Turn the text lines of the rows below into one numbered list, skipping any blank lines. Leave the pictures out.

======== Data supplied

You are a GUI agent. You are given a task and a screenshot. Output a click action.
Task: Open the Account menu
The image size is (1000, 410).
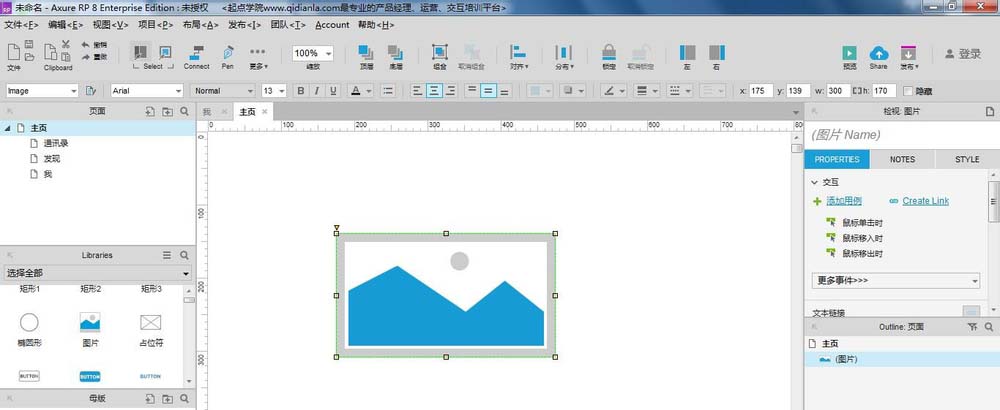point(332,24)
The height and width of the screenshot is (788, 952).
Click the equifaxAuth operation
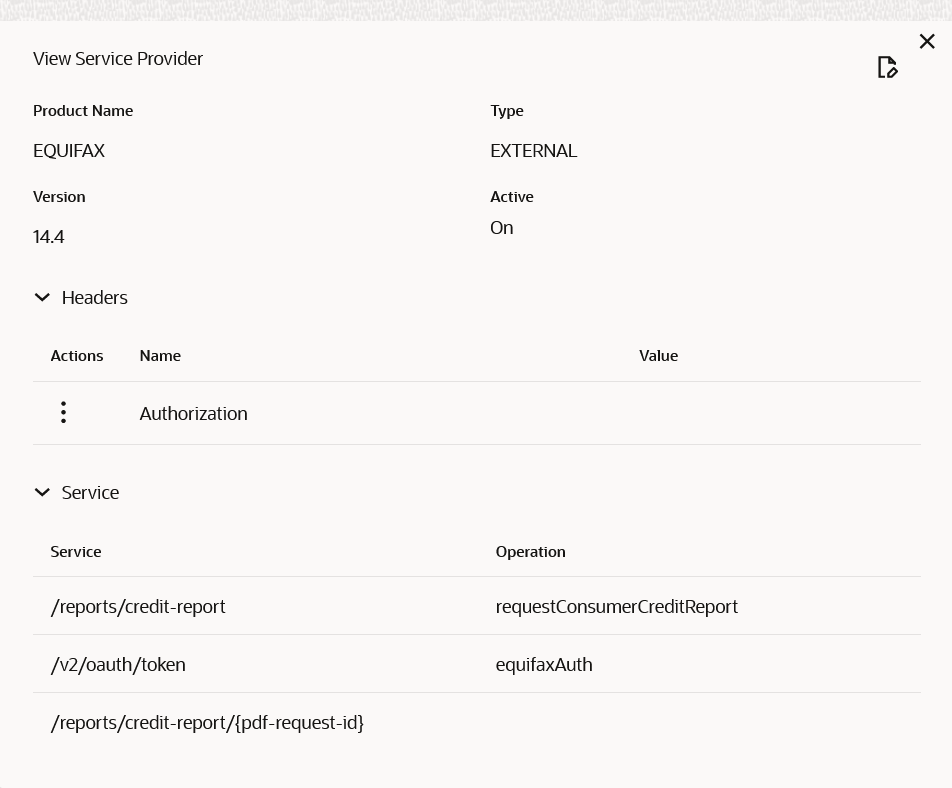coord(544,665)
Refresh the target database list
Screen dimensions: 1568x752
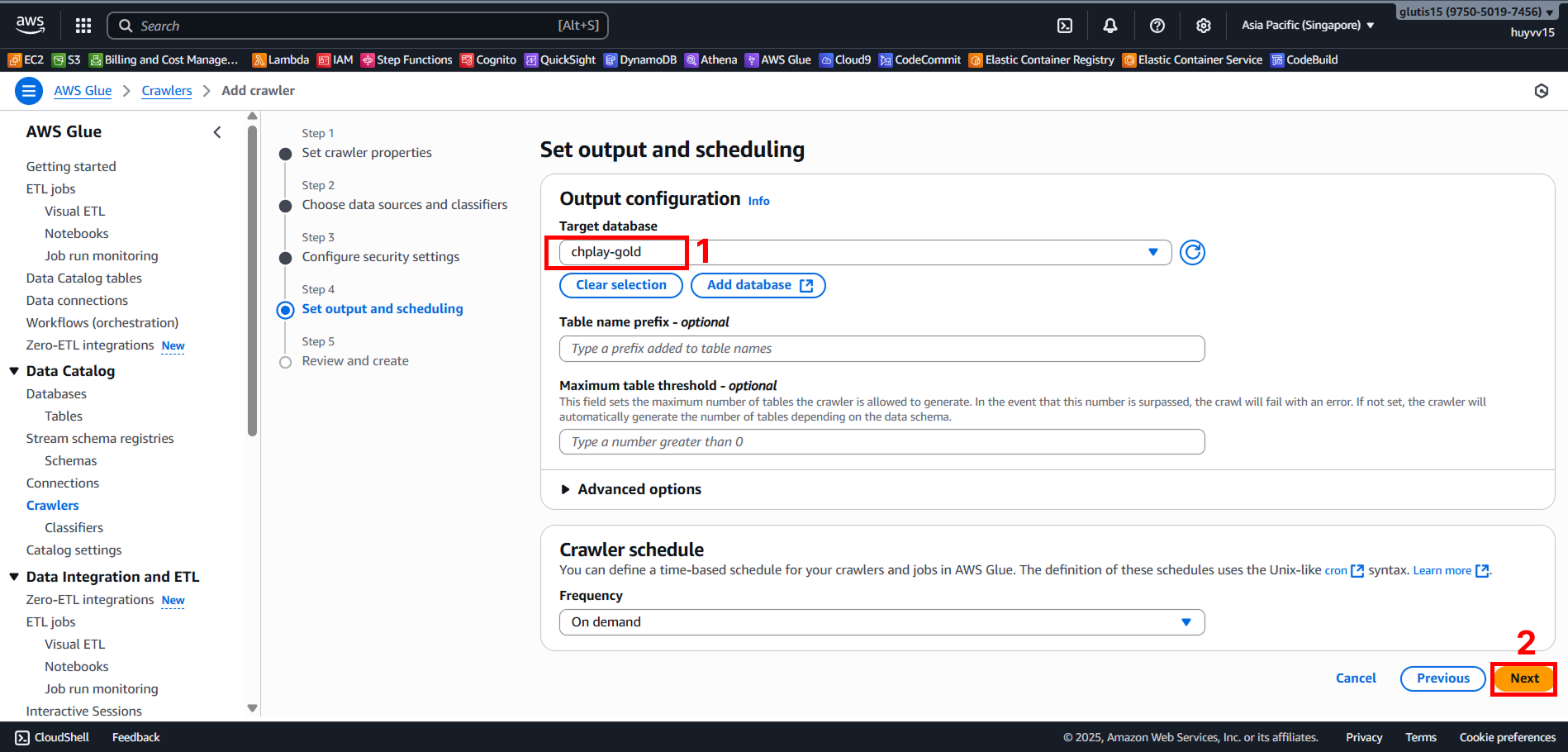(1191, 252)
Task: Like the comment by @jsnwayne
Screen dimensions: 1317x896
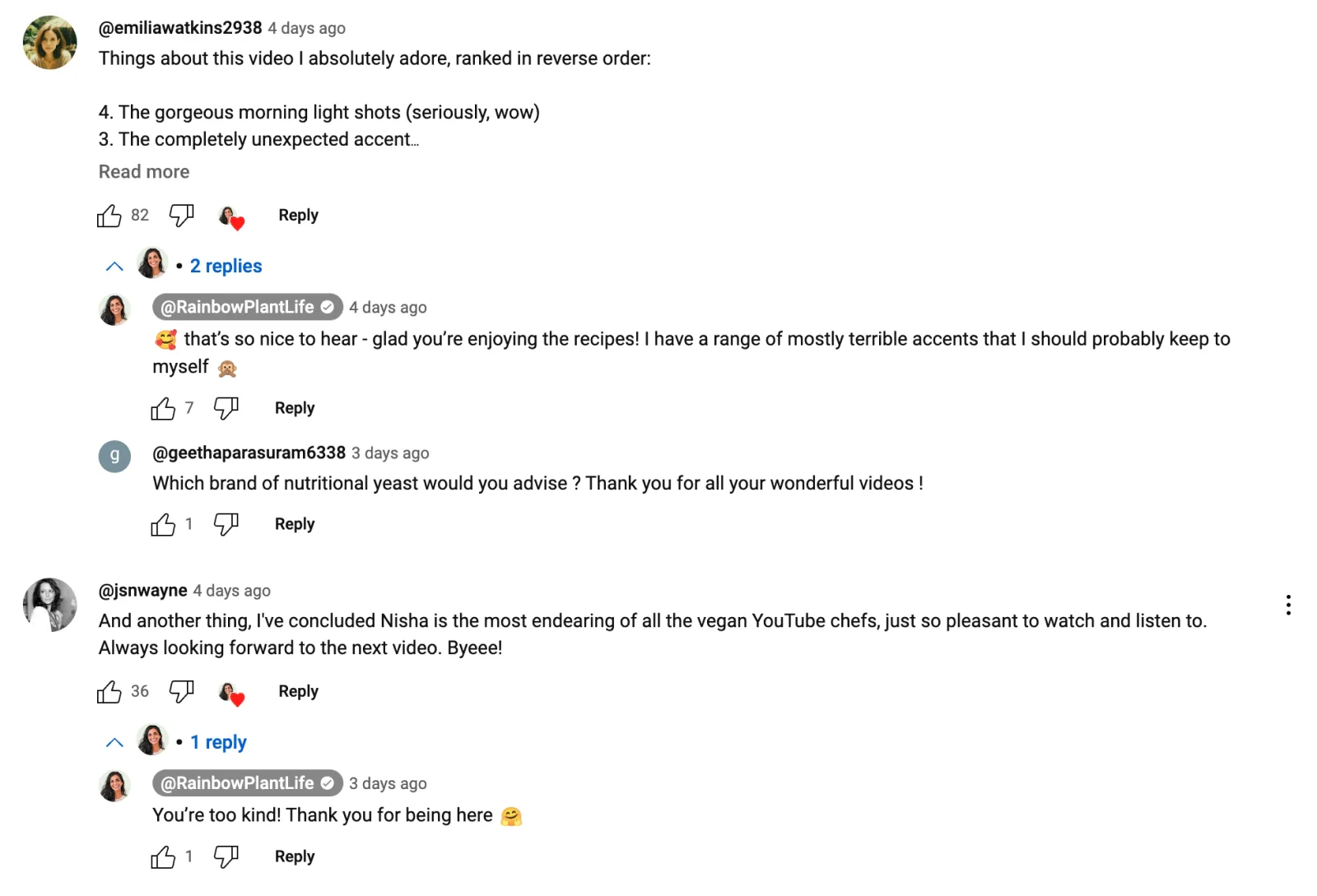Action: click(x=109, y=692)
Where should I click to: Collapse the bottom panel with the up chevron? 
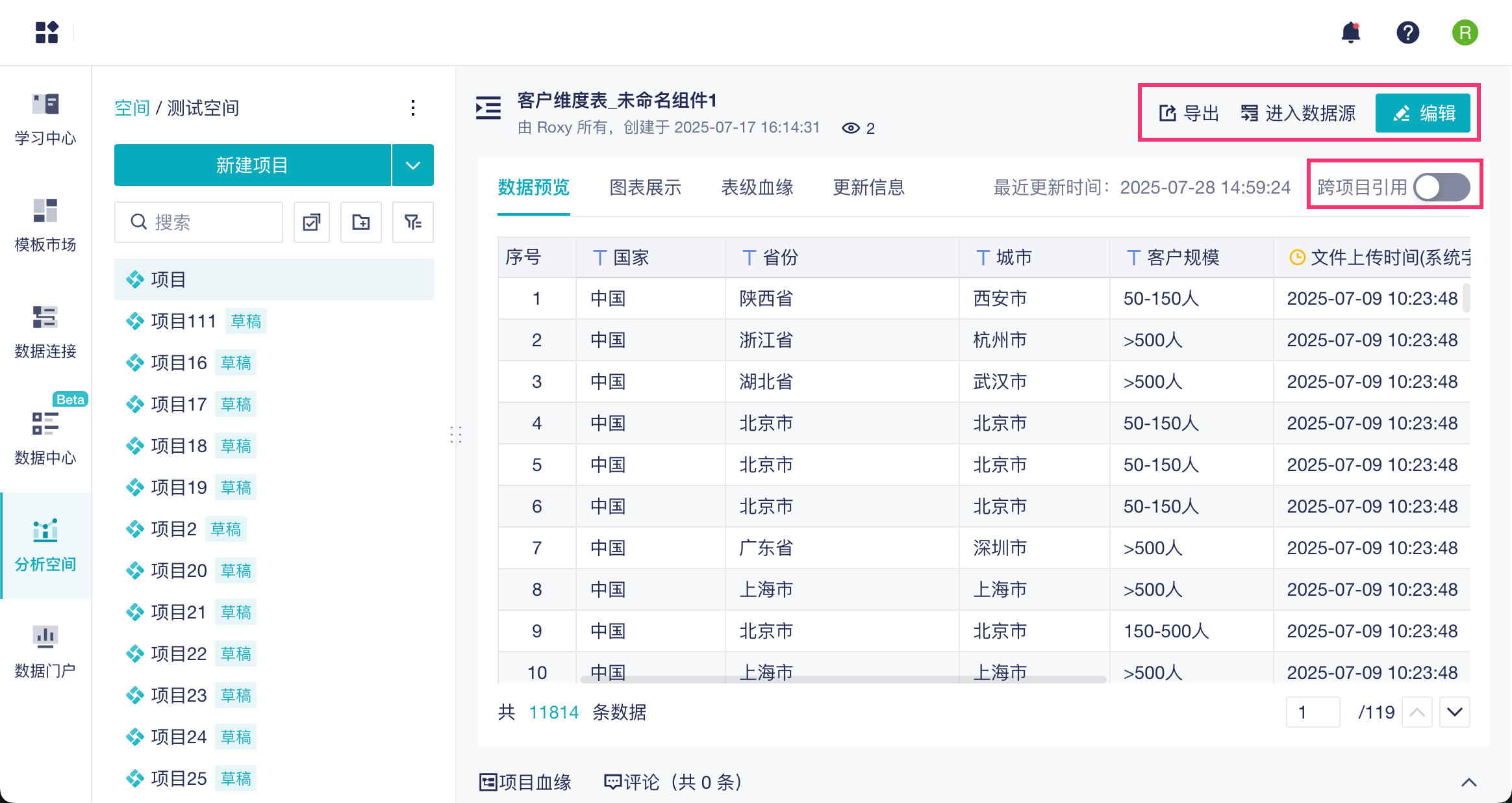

================

▶ **Answer below**:
1. You are a GUI agent. You are given a task and a screenshot. Output a click action.
2. Task: Open the Account menu
3. The image size is (1000, 410).
4. point(332,24)
5. The height and width of the screenshot is (788, 952).
6. Click the equifaxAuth operation
7. coord(544,665)
8. Refresh the target database list
9. Screen dimensions: 1568x752
10. (1191, 252)
11. Task: Like the comment by @jsnwayne
12. Screen dimensions: 1317x896
13. Action: click(x=109, y=692)
14. Where should I click to: Collapse the bottom panel with the up chevron? 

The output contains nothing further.